New business owners are constantly under a cash flow challenge. In the early days of a growing company, all eyes are on client acquisition and bringing in the sales. Great! OK, now your company is making sales and new contracts are getting signed with delivery dates at hand.
So, what seems to happen when you, an excited business owner, approach a bank to acquire the financing needed to accomodate these new customers and cover working capital expenses with vendors and staff? The bank says, "Where's your collateral?" The bank sees an undercapitalized business without a track record of tenure (less than 2years), without substantial assets and no demonstratable method to pay back any financing that would be offerred. Would you loan money to an entity like that? The banks don't care to either.

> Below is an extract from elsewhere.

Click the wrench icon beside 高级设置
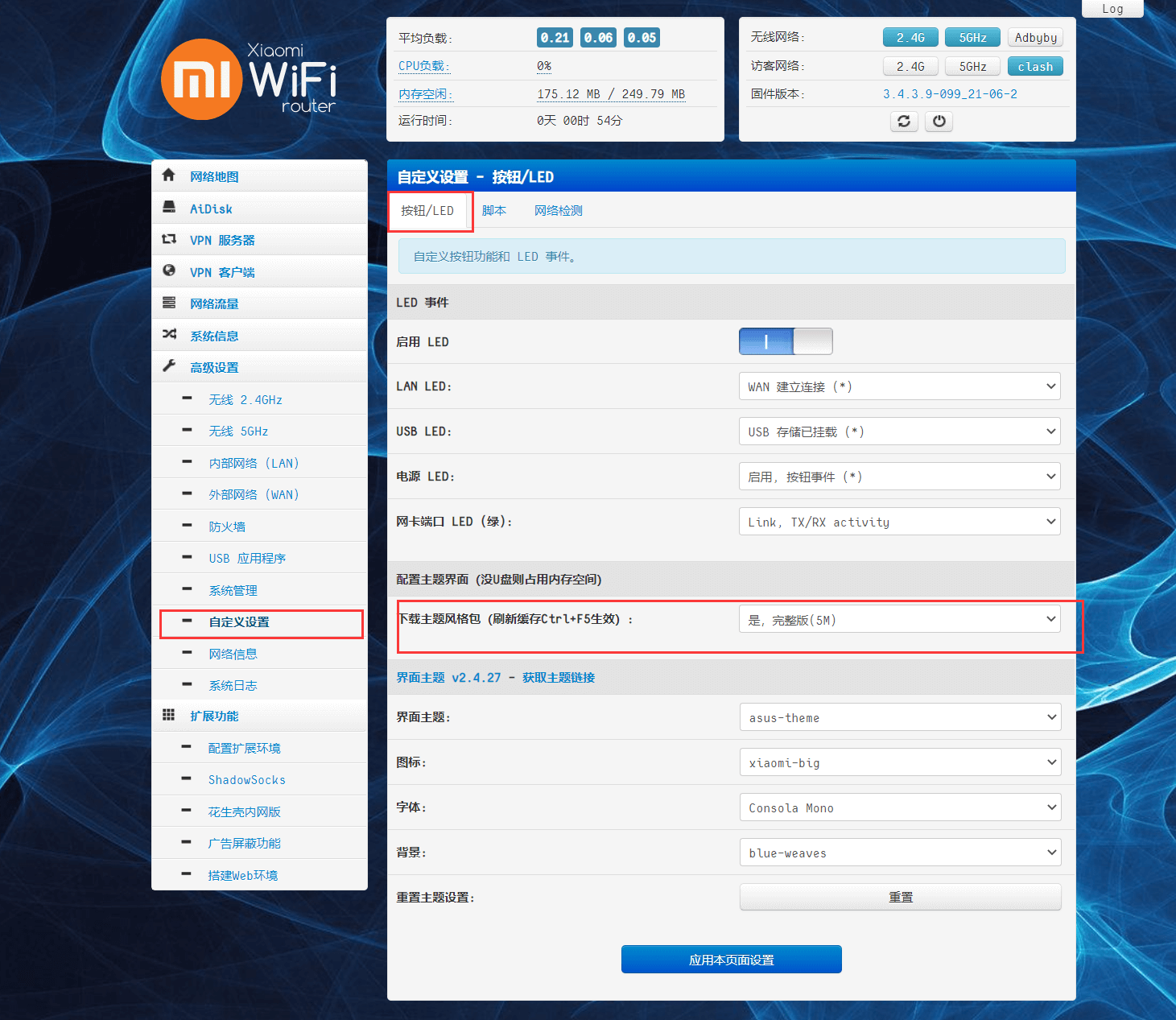Viewport: 1176px width, 1020px height. [x=169, y=366]

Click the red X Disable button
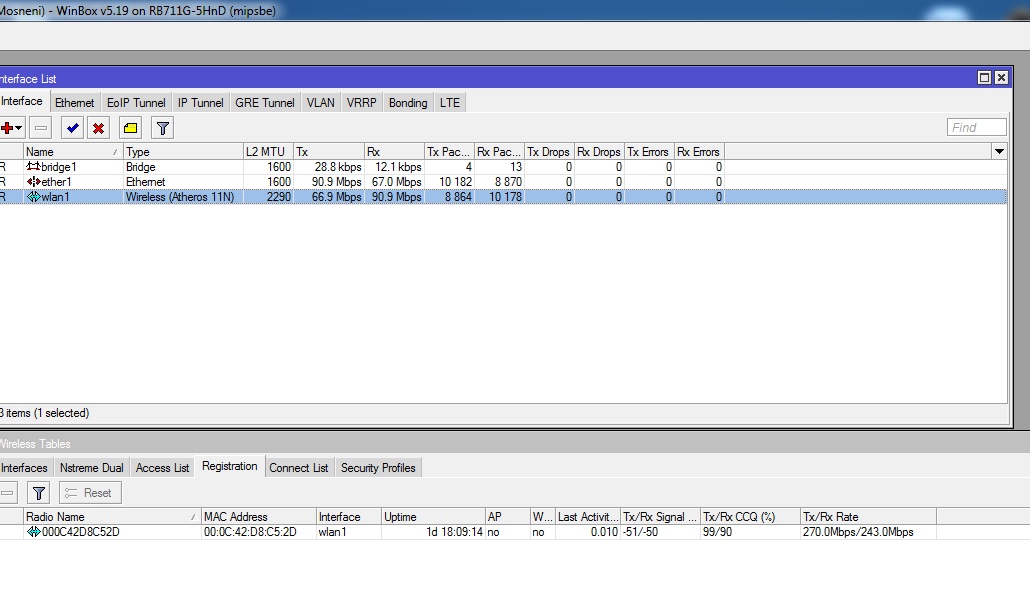click(x=98, y=128)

But what is really going on here? The banks react the way they do because they are only in a position to offer DEBT financing. That means loans. And aside from the bank criteria I mentioned above, the bank makes its decision to fund, in part, on the credit rating of your business.
The type of financing that Diamond Rose Financial represents is typically known as "Alternative Financing". Alternative to what, you say? Alternative to traditional banks. In Alternative Financing, the commercial funders we represent are less concerned about your business' assets, tenure and credit rating and mostly concerned with who you do business with, and their credit-worthiness.
The first type of Alternative Financing known as factoring is done by commercial funders known as yes, Factors. Their financing products are based on valuing your accounts receivable much differently than how a bank does in terms of collateral. Our funders literally purchase your receivables or contracts for immediate cash. Within 24hours of submitting an invoice to a funder, they will advance you between 70-85% of the face value of your invoices. This has an immediate, positive impact on your cash flow challenges. Yet, this is NOT a LOAN. There is NO DEBT to repay. It is the acceleration of your cash flow by the purchase of your own assets that would otherwise be dormant and underutilized i.e. waiting to be collected. When customer payments are finally made to the factor, they forward the residual of the invoice to you, less the factor's discount fee. You simply get your own money sooner!
A second type of Alternative Financing is done by Factors or Accounts Receivable Financiers. In the case of Accounts Receivable Financing, receivables are pooled into the equivalent of an active "line of credit" from which to draw cash. If your sales increase, and the size of your "pool" grows, your line of credit increases as well. Banks typically must cap their lines of credit. AR Financing is unlimited and not subject to your credit rating.
In conclusion, you are much more likely as a growing company to be approved for funding by an Alternative Financing source than with a bank because of the type of product offerred and whom they base their credit decisions on. We'll explore cost tradeoffs in another post.